#### Qué se pide
Resuma en menos palabras el párrafo del texto de la página que empieza con «Porque si bien es verdad» y conserve sus datos principales.

#### Texto de la página

- - -

"Oraşul e al nostru", la ciudad es nuestra: no quiero olvidar a los deheredados de la tierra, al cuarto mundo que se esconde en la gran ciudad, a los borrachos sin remedio, los solitarios enloquecidos, los ancianos de pensión ínfima, las madres gitanas mendicantes, sus hijos mendigando también a dos manzanas de distancia, los niños de la calle, los adolescentes de la calle, los perros abandonados... todas las clases de vagabundos que uno se encuentra en esta gran ciudad.
Porque si bien es verdad que uno se encuentra menos miseria de la que esperaba cuando bajó del avión a este país desconocido, o mal conocido, que no tiene nada que ver con la imagen que tenemos de él, la vergüenza del cuarto mundo existe. Y la vergüenza de los abandonados en la carrera hacia el capitalismo (todos esos pensionistas mendicantes) también. Pero sí, es cierto, menos de la que uno esperaba. Una unidad de medida un tanto personal de la miseria urbana sería evaluar cuánto tarda uno en ser plenamente consciente de este cuatro mundo que le rodea.... Por ejemplo, en Quito, Ecuador, estuve sólo 36 horas, y desde la primera fui dolorosamente consciente de los niños de la calle, de esos niños de la calle tan apartados de todo que han perdido el don de la comunicación, nunca lo tuvieron, nadie les ha enseñado, y saben hablar lo justo para pedir unos pesos, acercar la caja limpiabotas, enseñar unos chicles, animalitos de seis, cinco, cuatro... tres años. En Bucarest no sé si fue el efecto sorpresa de las luces de la ciudad, pero tardé en percibir plenamente sus sombras. Sin embargo, hay cuestiones en las que no valen relativizaciones, comparativas, proporciones (hay más, hay menos): la aspiración es el absoluto, la nada, kaput, finito, aquí, en Madrid, en Nueva York, en Moscú... Aquí y en China, como decimos en mi tierra.

- - -

#### Registros
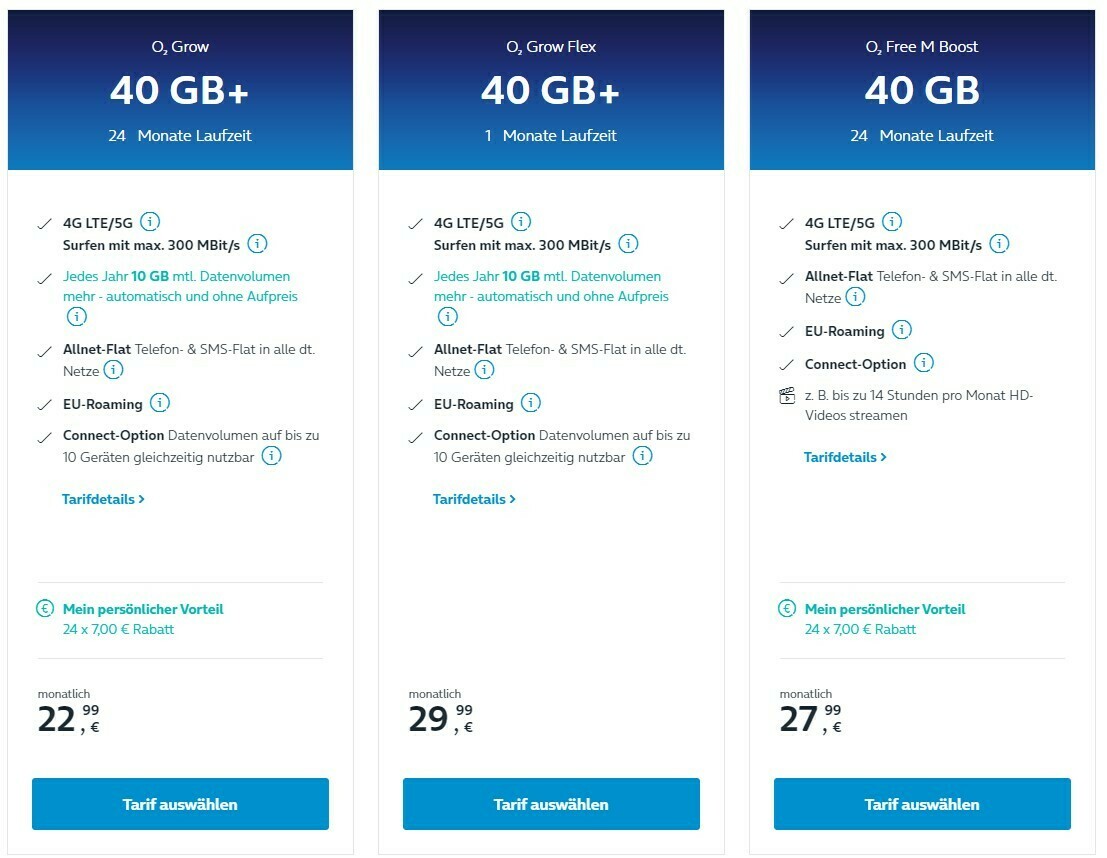Click the HD video streaming clapperboard icon

coord(786,396)
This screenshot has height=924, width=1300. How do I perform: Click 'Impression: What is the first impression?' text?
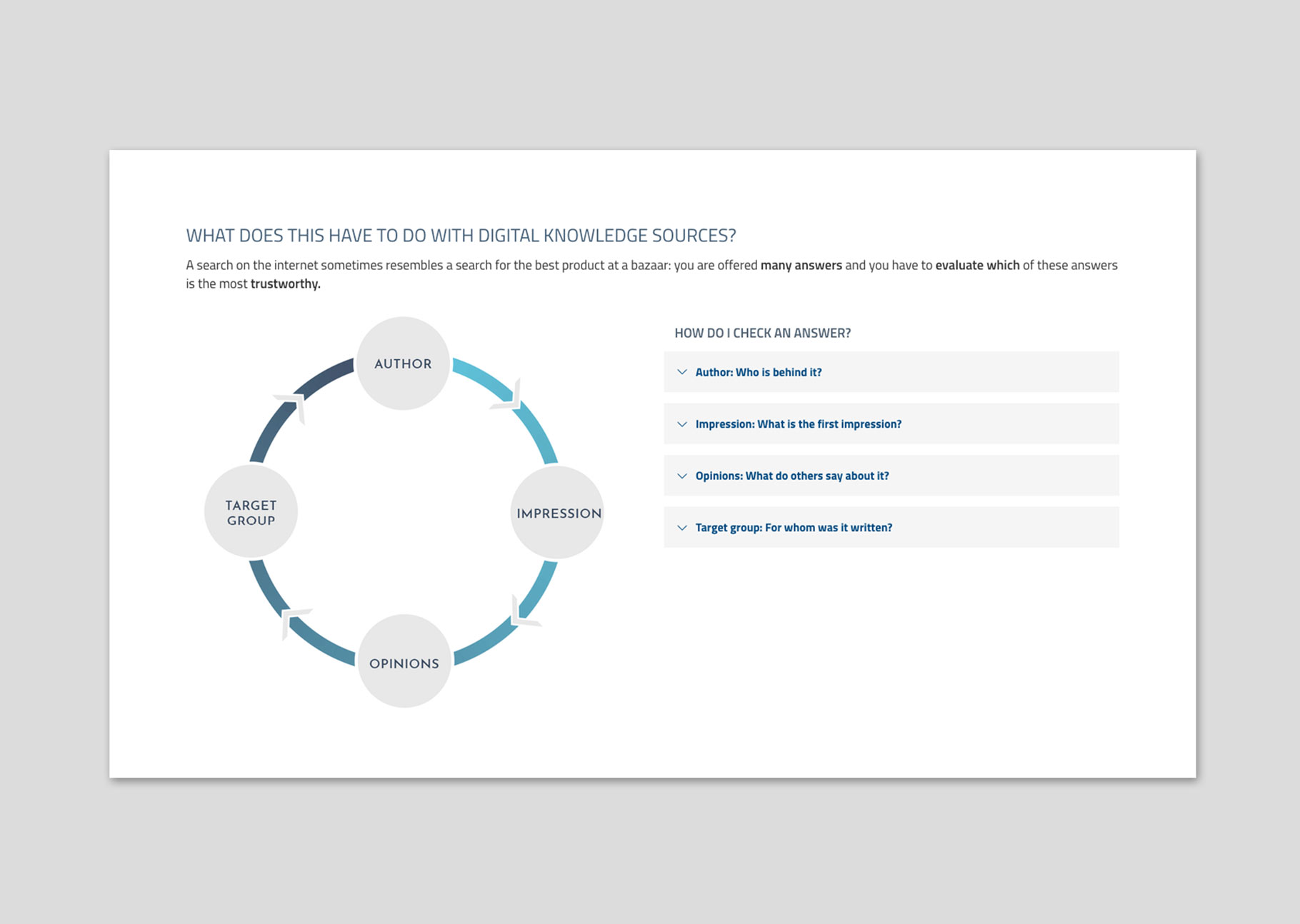pos(798,424)
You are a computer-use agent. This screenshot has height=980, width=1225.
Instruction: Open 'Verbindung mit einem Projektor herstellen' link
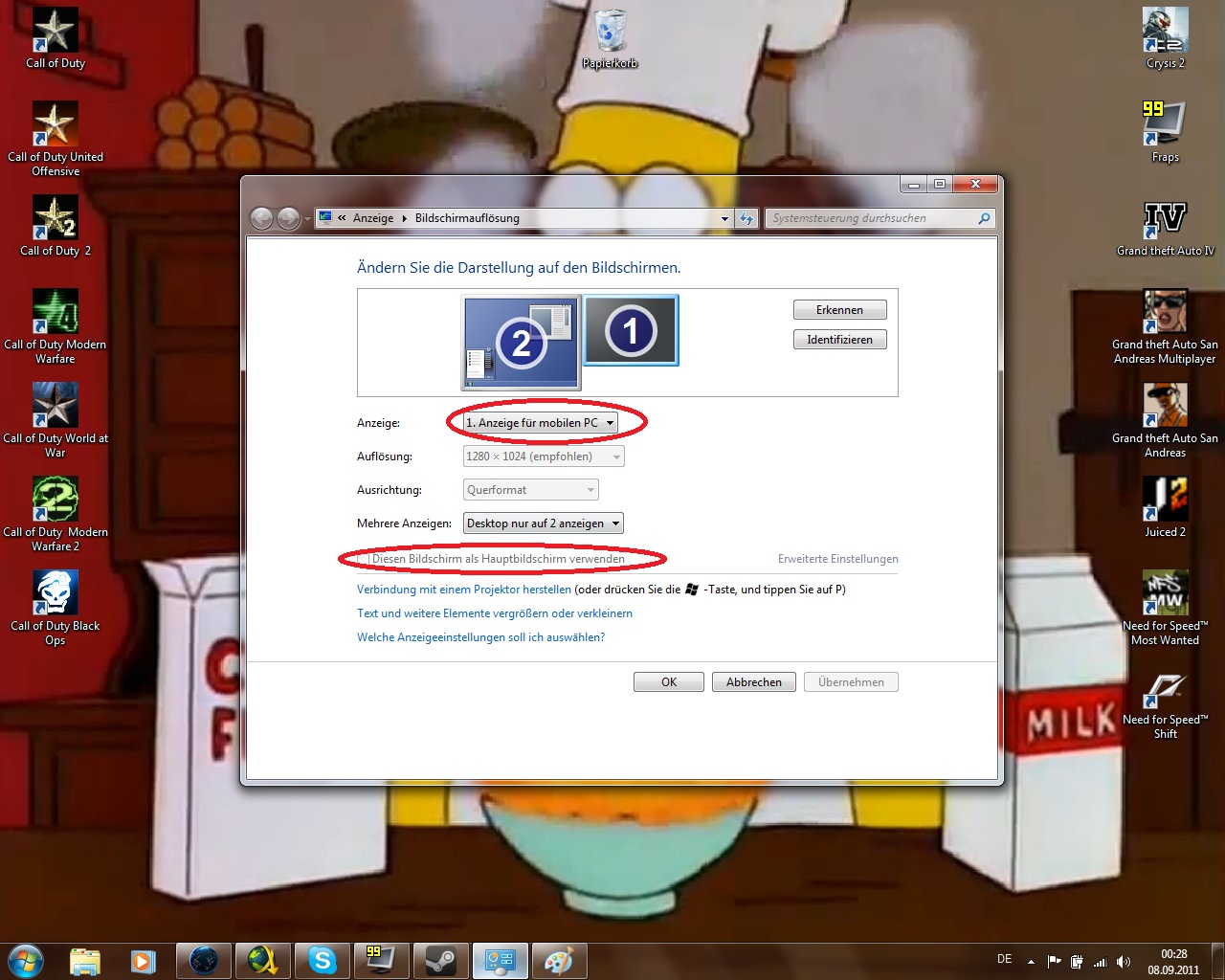coord(464,590)
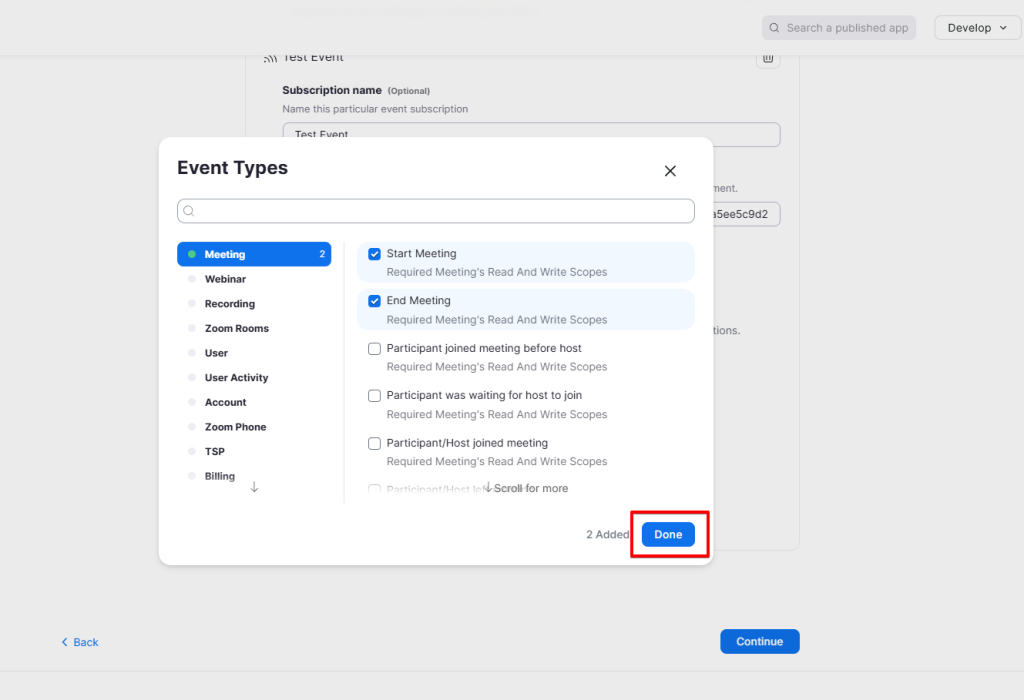Click the search magnifier icon in Event Types
The width and height of the screenshot is (1024, 700).
[x=189, y=211]
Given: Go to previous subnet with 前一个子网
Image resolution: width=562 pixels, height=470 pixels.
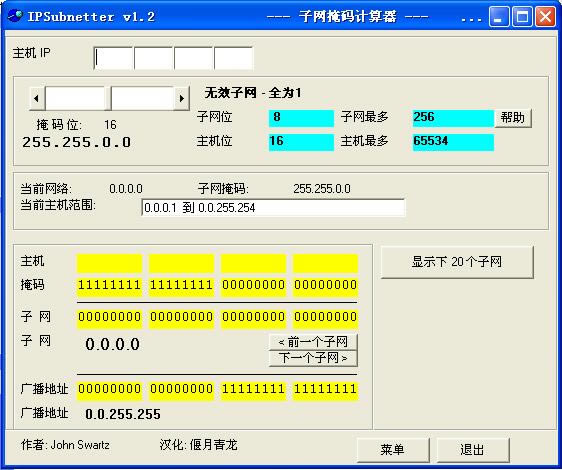Looking at the screenshot, I should [313, 342].
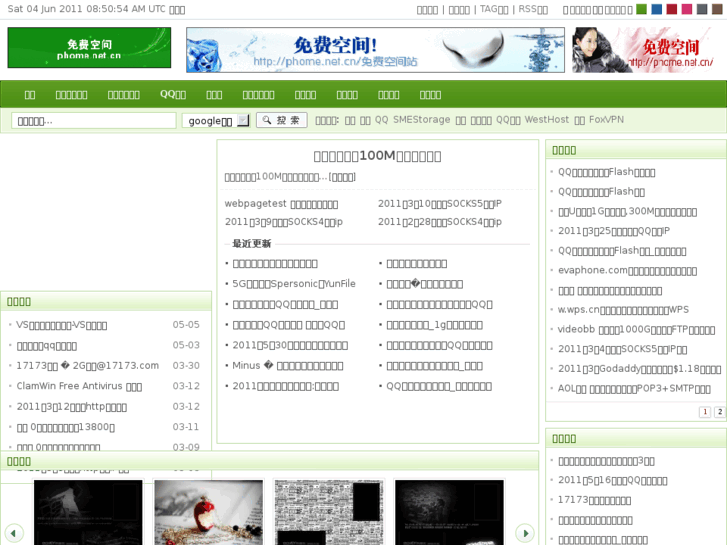Focus the keyword search input field

[94, 121]
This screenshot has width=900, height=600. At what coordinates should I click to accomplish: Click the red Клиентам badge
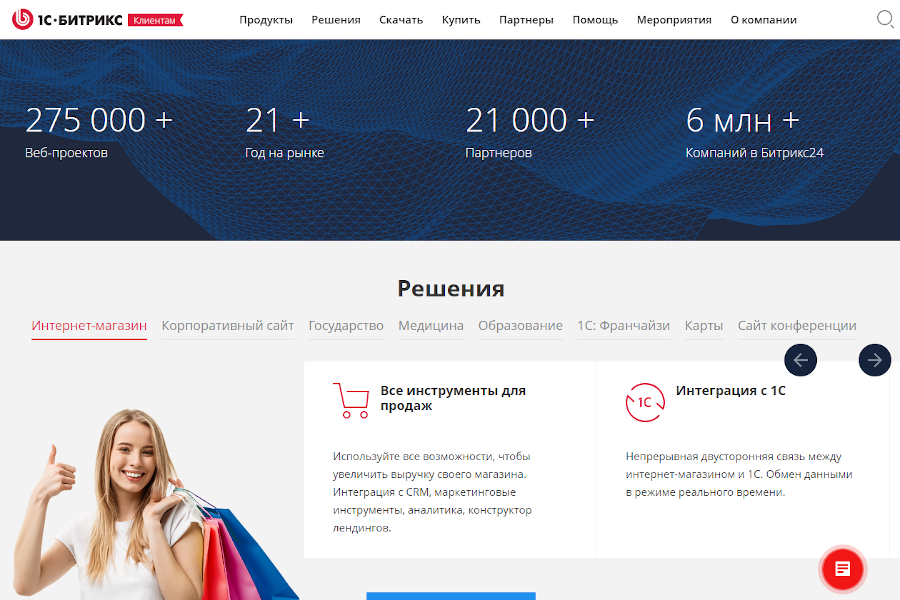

- - -

#### Resultado del ejercicio
Al llegar a este país, poco o mal conocido y distinto de la imagen que se tiene de él, se encuentra menos miseria de la esperada. Aun así, existe la vergüenza del cuarto mundo y la de quienes quedaron abandonados en la carrera hacia el capitalismo, como los pensionistas que mendigan. Una medida personal de la miseria urbana es el tiempo que uno tarda en tomar plena conciencia de ese cuarto mundo. En Quito, donde solo pasó 36 horas, la notó desde la primera: niños de la calle de entre tres y seis años que apenas saben hablar lo justo para pedir unos pesos, ofrecer la caja de limpiabotas o enseñar chicles. En Bucarest, quizá por el efecto sorpresa de las luces, tardó en percibir plenamente sus sombras. Sin embargo, en esto no caben comparaciones: la aspiración es la nada absoluta, tanto aquí como en Madrid, Nueva York, Moscú o China.